(Collected data)
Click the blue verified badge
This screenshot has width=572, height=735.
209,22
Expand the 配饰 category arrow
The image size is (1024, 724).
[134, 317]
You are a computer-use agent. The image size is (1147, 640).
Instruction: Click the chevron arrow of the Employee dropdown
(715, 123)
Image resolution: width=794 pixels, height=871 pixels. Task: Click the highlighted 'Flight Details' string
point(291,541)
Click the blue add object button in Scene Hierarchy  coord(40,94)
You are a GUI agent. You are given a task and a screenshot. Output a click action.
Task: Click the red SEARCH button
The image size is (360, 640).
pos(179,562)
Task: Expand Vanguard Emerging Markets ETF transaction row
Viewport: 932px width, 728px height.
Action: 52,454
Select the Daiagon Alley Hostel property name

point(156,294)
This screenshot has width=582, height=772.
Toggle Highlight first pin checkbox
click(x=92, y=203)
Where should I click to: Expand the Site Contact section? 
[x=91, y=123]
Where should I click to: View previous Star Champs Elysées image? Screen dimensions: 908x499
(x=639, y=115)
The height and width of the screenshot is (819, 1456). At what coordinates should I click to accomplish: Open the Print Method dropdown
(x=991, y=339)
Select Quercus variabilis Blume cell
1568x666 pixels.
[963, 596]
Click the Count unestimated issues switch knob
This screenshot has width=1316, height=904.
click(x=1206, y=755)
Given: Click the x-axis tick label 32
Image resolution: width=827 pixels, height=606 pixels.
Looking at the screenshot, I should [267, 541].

What this task involves
With the line that contains "This screenshot has width=582, height=772." as the first and the final line of the data as the last, repeat every line in that span exactly.

Your response
This screenshot has width=582, height=772.
Toggle Highlight first pin checkbox
click(x=92, y=203)
Where should I click to: Expand the Site Contact section? 
[x=91, y=123]
Where should I click to: View previous Star Champs Elysées image? Screen dimensions: 908x499
(x=639, y=115)
The height and width of the screenshot is (819, 1456). At what coordinates should I click to accomplish: Open the Print Method dropdown
(x=991, y=339)
Select Quercus variabilis Blume cell
1568x666 pixels.
[963, 596]
Click the Count unestimated issues switch knob
This screenshot has width=1316, height=904.
click(x=1206, y=755)
Given: Click the x-axis tick label 32
Image resolution: width=827 pixels, height=606 pixels.
Looking at the screenshot, I should [267, 541].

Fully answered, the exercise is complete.